Saved entries:
%%
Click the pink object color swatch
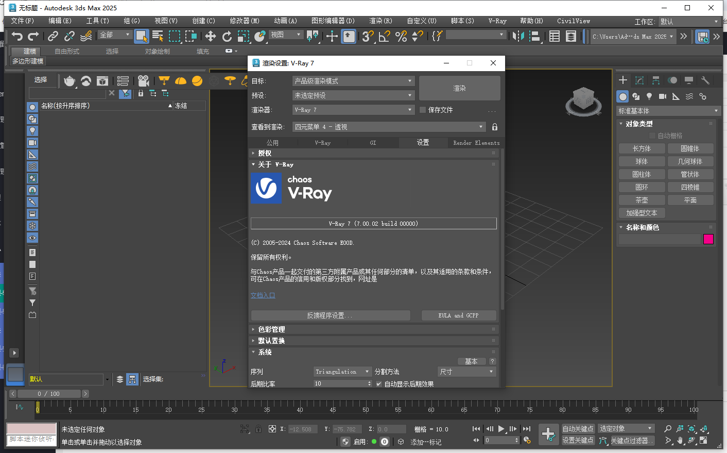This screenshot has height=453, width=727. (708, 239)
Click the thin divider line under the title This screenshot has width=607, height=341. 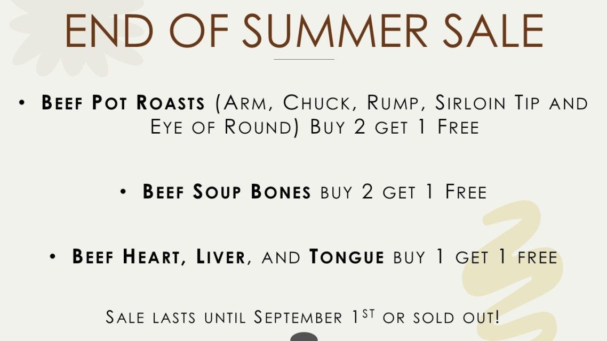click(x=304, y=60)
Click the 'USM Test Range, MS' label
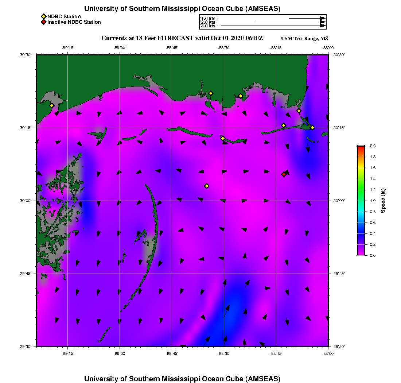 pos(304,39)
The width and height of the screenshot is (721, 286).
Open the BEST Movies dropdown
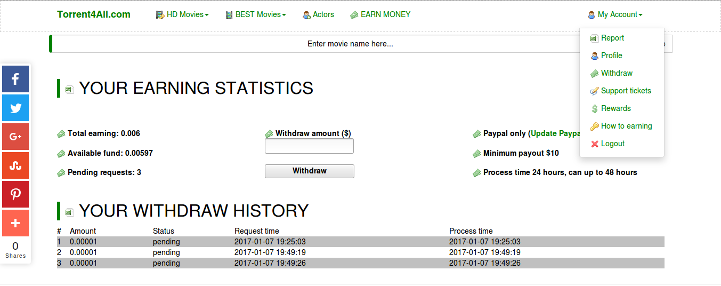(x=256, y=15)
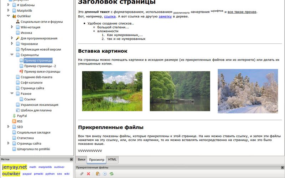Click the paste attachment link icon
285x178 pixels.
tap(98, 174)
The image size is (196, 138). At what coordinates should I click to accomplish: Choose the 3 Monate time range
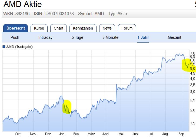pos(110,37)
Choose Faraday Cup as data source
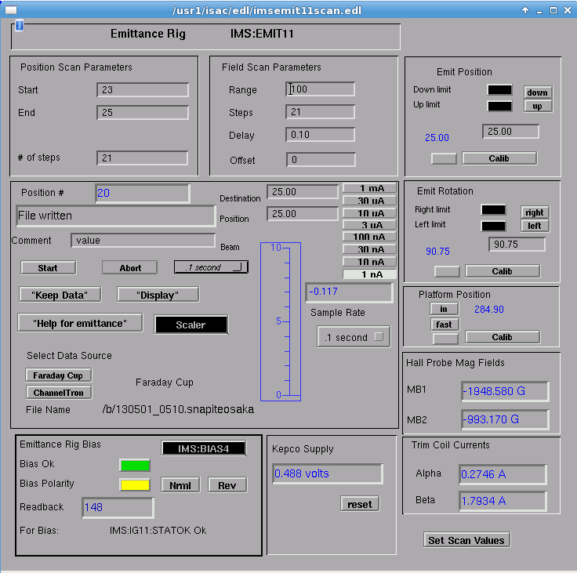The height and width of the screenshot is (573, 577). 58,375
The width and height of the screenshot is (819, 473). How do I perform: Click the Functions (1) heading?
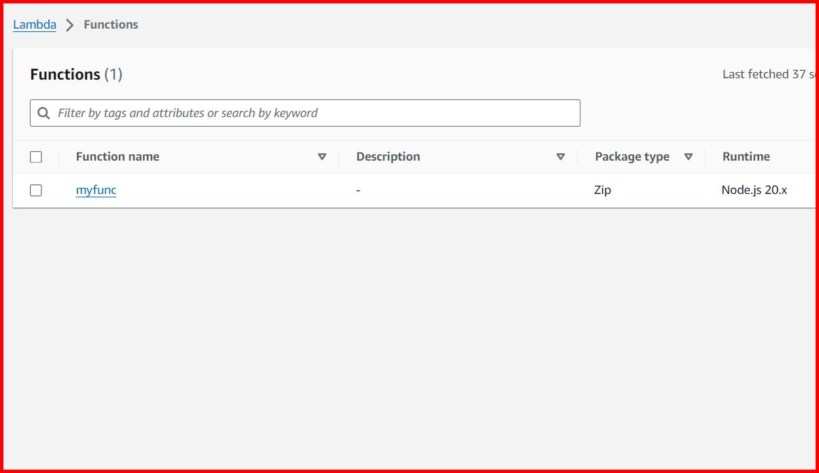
%%
[Exercise details] This task calls for the lines from the line holding "The image size" through the last line above, restated word for word with both ends included and the pictures dropped.

[Reply to the exercise]
The image size is (196, 138). At what coordinates should I click to accomplish: Choose the 3 Monate time range
pos(110,37)
Choose Faraday Cup as data source
The height and width of the screenshot is (573, 577). 58,375
The width and height of the screenshot is (819, 473). How do I perform: Click the Functions (1) heading?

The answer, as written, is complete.